Se movió prematuramente. Cuando se había quitado la parte superior, la «nave-mundo» estaba acelerando a una g; cuando había conseguido bajarse la inferior a la altura de media pierna se movía a cinco, y ya no pudo soportar su rápidamente creciente peso. Se dejó caer en el acolchado suelo y permaneció tendido allí, con su peso aplastando la tela.
La voz de Sparta llegó a los cascos de Tony Groves y del hombre que se había hecho llamar Randolph Mays.
—Se me ha hecho entender que la aceleración seguirá aumentando durante cinco minutos más y luego cesará. Por entonces estaremos ya camino de nuestro destino.
Groves, el navegante, obligó a que su aplastado pecho proporcionara el aire suficiente para formular la pregunta.
—¿Cuál será éste, inspectora?
—No lo sé. Sin embargo, tengo la impresión de que vamos a conocer al Pancreator de Sir Randolph después de todo.
En el puente de la «nave-mundo» —lo que los exploradores habían confundido por la galería de arte—, la pequeña Sparta y el gran Thowintha estudiaban los brillantes murales vivos y a través de ellos cartografiaban su rumbo. Flotaban cerca el uno del otro, girando y deslizándose por las aguas del espacio de control, comunicándose con los bancos de sus miríadas de ayudantes, como si se conocieran los unos a los otros desde hacía mil millones de años y estuvieran danzando en el agua para celebrar su largo tiempo pospuesta reunión.

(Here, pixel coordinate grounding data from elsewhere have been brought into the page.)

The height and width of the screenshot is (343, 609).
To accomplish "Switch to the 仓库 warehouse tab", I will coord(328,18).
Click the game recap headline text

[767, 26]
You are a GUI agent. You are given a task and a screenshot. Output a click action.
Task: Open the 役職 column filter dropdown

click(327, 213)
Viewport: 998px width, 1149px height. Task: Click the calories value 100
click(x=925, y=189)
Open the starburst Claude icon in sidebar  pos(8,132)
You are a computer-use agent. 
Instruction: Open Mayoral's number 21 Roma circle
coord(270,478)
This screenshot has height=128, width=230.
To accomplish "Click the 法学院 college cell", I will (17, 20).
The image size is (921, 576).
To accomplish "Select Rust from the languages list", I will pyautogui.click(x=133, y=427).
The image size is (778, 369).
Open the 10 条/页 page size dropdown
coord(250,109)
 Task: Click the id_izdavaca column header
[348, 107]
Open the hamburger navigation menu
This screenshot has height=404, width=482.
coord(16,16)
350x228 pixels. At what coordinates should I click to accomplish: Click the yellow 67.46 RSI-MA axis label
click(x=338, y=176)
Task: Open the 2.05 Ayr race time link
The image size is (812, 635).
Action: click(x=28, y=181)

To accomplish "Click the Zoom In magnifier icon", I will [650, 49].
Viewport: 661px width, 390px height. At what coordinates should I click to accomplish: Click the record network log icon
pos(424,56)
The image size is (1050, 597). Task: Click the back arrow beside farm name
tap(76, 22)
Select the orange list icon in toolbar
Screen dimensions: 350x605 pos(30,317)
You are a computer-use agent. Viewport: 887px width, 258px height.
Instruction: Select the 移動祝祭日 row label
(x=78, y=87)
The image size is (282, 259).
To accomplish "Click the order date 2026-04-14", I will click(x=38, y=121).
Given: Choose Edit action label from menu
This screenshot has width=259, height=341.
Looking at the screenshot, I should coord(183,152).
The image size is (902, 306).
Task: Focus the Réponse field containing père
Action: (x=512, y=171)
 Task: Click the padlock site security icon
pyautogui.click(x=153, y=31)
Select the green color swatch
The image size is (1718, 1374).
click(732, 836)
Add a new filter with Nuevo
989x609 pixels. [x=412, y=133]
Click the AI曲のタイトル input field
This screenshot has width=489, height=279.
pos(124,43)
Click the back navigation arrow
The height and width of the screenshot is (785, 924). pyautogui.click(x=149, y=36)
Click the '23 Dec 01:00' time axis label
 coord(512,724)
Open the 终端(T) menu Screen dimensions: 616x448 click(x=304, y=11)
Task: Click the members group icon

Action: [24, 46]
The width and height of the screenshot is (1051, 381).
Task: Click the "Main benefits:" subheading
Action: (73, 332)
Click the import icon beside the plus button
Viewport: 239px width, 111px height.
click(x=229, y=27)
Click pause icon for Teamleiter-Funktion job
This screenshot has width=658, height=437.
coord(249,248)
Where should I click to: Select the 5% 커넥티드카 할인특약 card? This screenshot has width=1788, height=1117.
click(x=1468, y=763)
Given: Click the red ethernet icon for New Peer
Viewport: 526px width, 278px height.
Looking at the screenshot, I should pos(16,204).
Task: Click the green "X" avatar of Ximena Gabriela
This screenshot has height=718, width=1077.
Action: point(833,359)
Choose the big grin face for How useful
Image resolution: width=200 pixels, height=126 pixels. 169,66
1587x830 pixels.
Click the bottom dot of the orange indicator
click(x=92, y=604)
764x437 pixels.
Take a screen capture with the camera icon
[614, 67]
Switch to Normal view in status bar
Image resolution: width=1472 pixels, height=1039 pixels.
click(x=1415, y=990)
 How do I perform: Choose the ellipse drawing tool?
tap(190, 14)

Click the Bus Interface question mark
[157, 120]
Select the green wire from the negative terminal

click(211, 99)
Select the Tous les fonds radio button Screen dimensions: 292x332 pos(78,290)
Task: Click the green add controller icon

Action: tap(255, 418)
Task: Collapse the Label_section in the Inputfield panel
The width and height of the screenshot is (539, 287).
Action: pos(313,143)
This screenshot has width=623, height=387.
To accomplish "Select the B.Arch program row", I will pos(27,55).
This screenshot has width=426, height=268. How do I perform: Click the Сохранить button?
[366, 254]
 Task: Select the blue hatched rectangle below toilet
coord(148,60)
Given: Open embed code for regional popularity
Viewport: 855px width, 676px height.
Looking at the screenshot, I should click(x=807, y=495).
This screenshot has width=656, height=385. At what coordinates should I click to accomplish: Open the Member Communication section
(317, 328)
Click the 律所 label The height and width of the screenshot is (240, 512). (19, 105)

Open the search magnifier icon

Pero, incluso mientras danzaba con el alienígena, un acontecimiento inimaginable que había imaginado incontables veces en sus sueños, pensó en Blake, su auténtico compañero…
Meditaba en la bodega del Ventris. Pensaba que debía estarse haciendo viejo, muy viejo. Y era cierto, había cambiado: cuanto más viejo se hacía, más cercano a un adulto responsable se volvía. En todo aquel viaje no había hallado ninguna excusa para volar nada.